Thunder in the Center

The intrusion of Nazi trappings and doctrines into the midst of this land of ours is not, admittedly, at all desirable. It is highly distasteful. At the same time, there are no laws against "heiling Hitler" and establishing camps at which German-Americans, more German than American, may dress up in uniforms and vent their enthusiasm for parades and singing the Horst Wessel song and fly the swastika and extol the superiority of the Nazi way. It's all a little silly, not to say ominous, but tolerance of such things is the essence of our democracy.

Wherefore it is astonishing to find that because a mob of American Legionnaires are ready to take the non-existent law into their own hands and use violence to break up such goings-on, a resolution has been introduced in Congress--to order the Legionnaires to cease and desist? To call out the guard against such interference with the right of assembly? Not a bit of it. To the contrary, the resolution calls for another investigation of the German-American Bund on top of that made by the G-Men, which couldn't find a thing to pin on them.

Put Herr Hitler's Storm Troopers in place of the bumptious Legionnaires and any minority you choose in place of the German-Americans, and you will have an approximate analogy of how not to go about preserving democratic institutions.

 

Site Ed. Note: Anyhow, we're just sittin' here playin' our ukelele. Since we need to stop, whet the steel against our barber's strop, and trim it up some, we thought we would show you the rest of the day's editorial page so's you can make your own choices, with some degree of intelligence in mind maybe.

Incidentally, the "stock-yards case" to which the General refers, regarding his harsh critique of the "Nazified Third New Deal" and Henry Wallace's criticism of the Supreme Court decision, is one we have been unable to find on the bill of fare for you, though we searched high and low on it for it; so you're on your own on that one. It could be this one, but that one wasn't decided until a few days later and contains no such fat as the General suggests, and decides in the favor of the Secretary of Agriculture in setting down maximum rates the beef corrallers could charge for corralling the growers' beef when it came to market in Kansas City, Chicago, Omaha, what-have-you; it might be this one, but that one was two years earlier and again contains no such burgher's bite and also comes out for the Secretary on the same grounds, that the rate set was non-confiscatory such that it did not substantively imply the Due Process "taking of property without just compensation" clause of the Fifth Amendment.

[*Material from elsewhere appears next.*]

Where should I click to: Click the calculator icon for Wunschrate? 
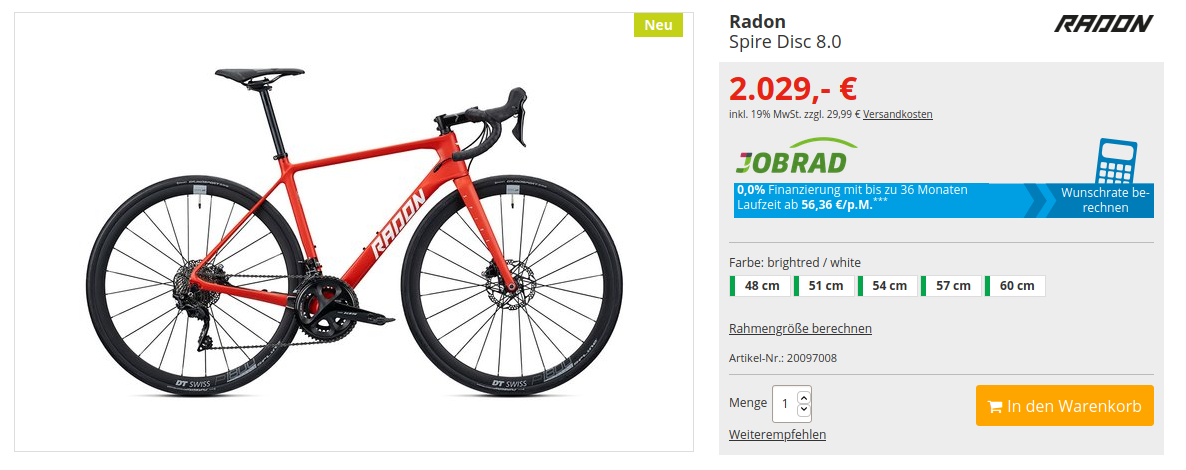click(x=1116, y=160)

Moreover, Secretary Wallace was the only Secretary of Agriculture which the New Deal had so far by this point and remained so until he stopped to run for Vice-President in 1940 with the President.

Maybe it was a little pink elephant or was so bad it was excised from the reporters. Maybe it's all a government plot and none of it ever existed. Maybe we never existed. Guess we may have to check the Sunday Times for further insight on this one.

Also in this period the Supreme Court had delivered up two other landmark decisions, both of which become well-known to law students, U.S. v. Carolene Products, 304 US 144, and Erie R. Co. v. Tompkins, 304 US 64, both decided April 25. You may read them for yourself and make your own decisions if you've a mind for it. We've got to get on back to the ukelele.